Race Conditions in JS Apps

It’s easy to create race conditions in JavaScript if you’re not careful.

This talk is about dealing with common kinds of race conditions based on my experience working on a real-time collaborative app.

Presented at JSConf.Asia 2019.

# Talk proposals

This is the CFP submission.

Topic: Race conditions in JavaScript apps

JavaScript apps have to deal with a lot of asynchronous operations, especially real-time collaborative apps. I work at Taskworld, and we build a real-time collaborative app.

The race conditions are often overlooked, leading to data inconsistency problems. The goal of this talk is to help developers to not forget to handle race conditions. It does this by: (1) showing examples of simple race condition problems along with simple solutions to these problems; and (2) showing a series of complex scenarios that our app has to deal with.

To my knowledge these complexities are never mentioned any tutorial, and these complications only appear when we scale our product to more customers.

I talked with 3 groups of people about this story. They all found the examples to be intriguing and said that they’ve “never thought a CRUD app has to be this complex.”

As a result, I hope the audience will gain an appreciation of race conditions in real-world apps. I hope this talk will remind them to always handle race condition whenever they write an async function. I hope this talk can serve as a reference to future developers.

This talk is not specific to any framework, library, or language. I believe it can benefit the whole developer community, not just JS.

# Original talk sketch

I wrote the following talk sketch before crafting the CFP above. I did not sent this in the CFP submission.

Intro

  • Some time ago, a friend asked me: “Is it hard to handle race conditions in JavaScript?”

    • I answered “No. It’s easy. You just don’t forget to deal with them.
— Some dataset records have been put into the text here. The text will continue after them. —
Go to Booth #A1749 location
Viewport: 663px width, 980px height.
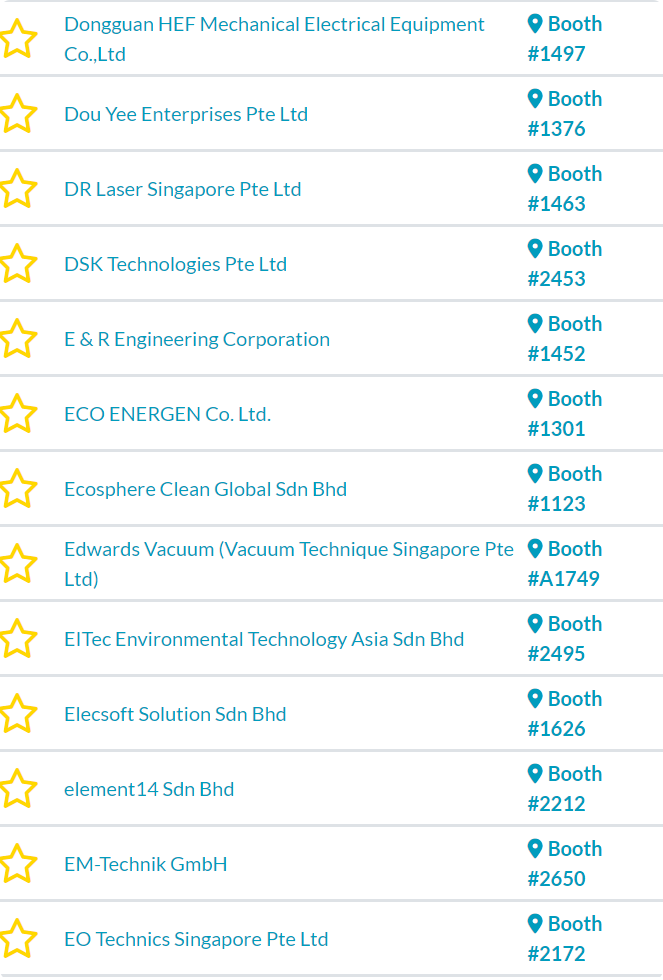565,564
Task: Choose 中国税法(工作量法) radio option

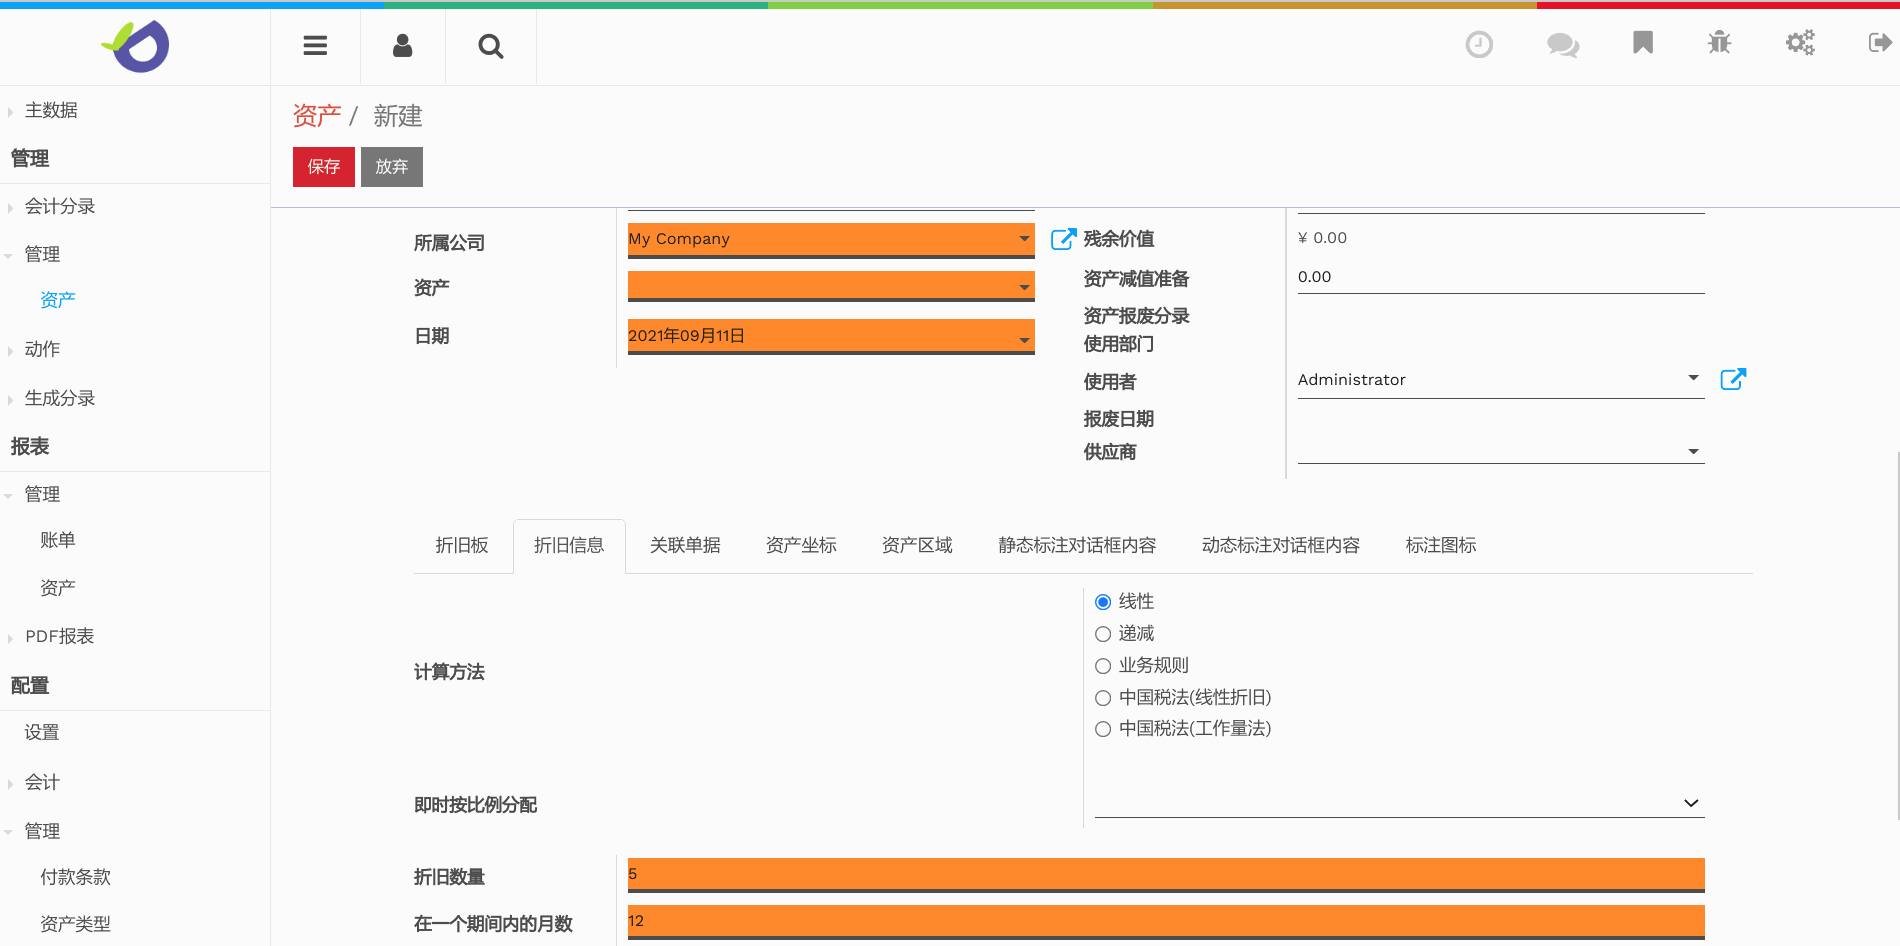Action: tap(1103, 729)
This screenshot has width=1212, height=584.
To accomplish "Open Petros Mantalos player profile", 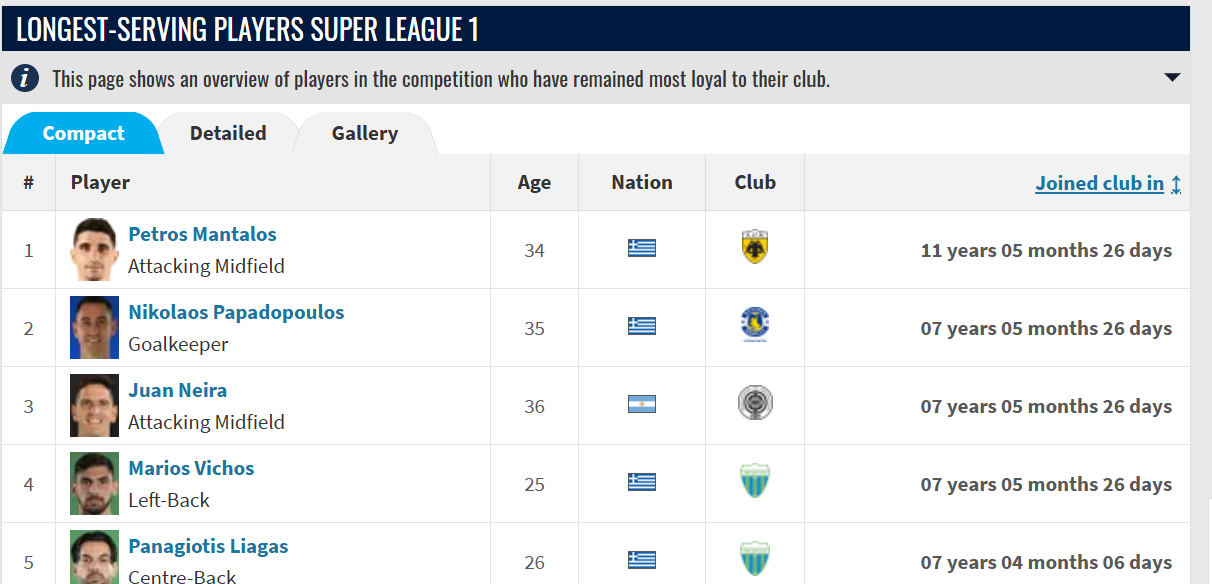I will pos(202,234).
Then it’s easy.”

Example 1

  • Let’s look at example.
  • Example: Latest result overwritten by earlier requests that responds slowly.
    • Scenario: Tab bar that loads content via Ajax.
    • Solution A:
      • Cancel previous request. e.g. cancelPreviousRequest() mutable function.

Example 2

  • Example: An autocompletion bar
    • Solution A:
      • Same as previous
    • Solution B (monotonically increasing display):
      • Assign an increasing request ID to each request. Display the result if its request ID is higher than the one currently displayed.

As you can see

  • Whenever you make an asynchronous call, there is a potential for race condition.
  • They can be solved using a simple technique.
  • That’s why I said “You just don’t forget to deal with them. Then it’s easy.”
  • The next time you see an asynchronous call, I want you to remember this talk.
  • 💡 Talk about Rx

Example 3

  • Example: Taskworld CRUD operations
    • 💡 As we grow, serving many customers, we start getting reports about “inconsistent data”
    • Optimistic updates: What to do when API call is rejected?
    • Storing previous results in order to revert
      • What if there are concurrent changes?
      • What if before the rejection, someone else change the data?
    • Operation queue
      • Keep a queue of pending operations
      • If connection is down, queue is paused.
    • Let’s say, if the connection is down, but the user makes a change, and then closes their browser before the connection restored?
      • Persist the queue contents
    • A user can open multiple tabs which shares the same queue storage.
      • Must make sure that queue contents are stay in sync.
      • But which tab will process the queue?
        • Must designate a tab.
          • Each tab: If no one is going to work on it, I will volunteer.
            • Race condition concerning the shared storage.
            • Job ownership confirmation.
      • What if the tab is closed while processing the queue?
        • Other tabs must pick up the unfinished job and resume the queue.
          • Must keep the timestamp.